ANPI – COORDINAMENTO DEL MAGENTINO

(realizzazione grafica di Betty)

La strage.

La mattina del 10 agosto 1944, a Milano, 15 partigiani vennero prelevati dal carcere di San Vittore con un finto ordine di trasferimento a Bergamo, e invece portati in Piazzale Loreto, dove furono fucilati da un plotone di esecuzione composto da militi del gruppo Oberdan della legione «Ettore Muti» guidati dal capitano Pasquale Cardella, che agiva agli ordini del comando tedesco, in particolare del capitano delle SS Theodor Saevecke, noto in seguito come boia di Piazzale Loreto, allora comandante del servizio di sicurezza (SD) di Milano e provincia (AK Mailand). ( Saevecke fu collaboratore di Pietro Koch, capo della famigerata Banda Koch, responsabile delle torture a Villa Triste di Milano.

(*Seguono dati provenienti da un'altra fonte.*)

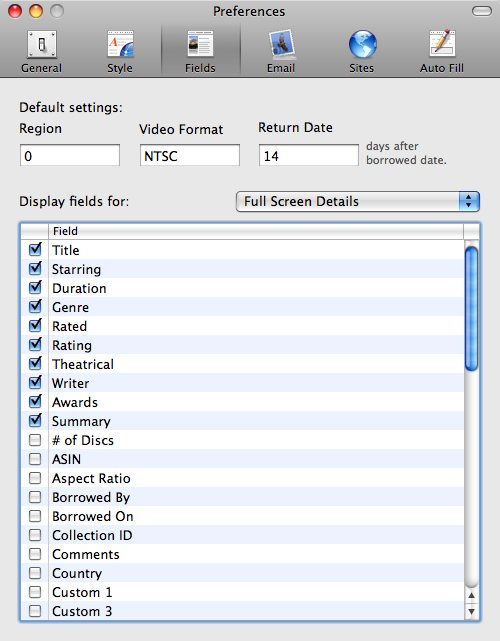Screen dimensions: 500x641
Task: Click the scroll down arrow in field list
Action: click(471, 612)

Saevecke supervisionò personalmente l’arresto di numerosi partigiani e fu responsabile della deportazione di almeno 700 ebrei verso i campi di sterminio e, oltre che della rappresaglia di Piazzale Loreto, anche di quella su altri 8 civili innocenti a Corbetta, vicino a Milano, nell’estate del 1944. ) Nel comunicato del comando della sicurezza nazista, si afferma che la strage fu attuata come rappresaglia per un attentato avvenuto l’8 agosto 1944 contro un camion tedesco. Tuttavia, in quell’attentato non rimase ucciso alcun soldato tedesco (l’autista Heinz Kuhn, che dormiva nella cabina di guida, riportò solo lievi ferite) mentre invece esso provocò la morte di 6 cittadini milanesi e il ferimento di altri 11.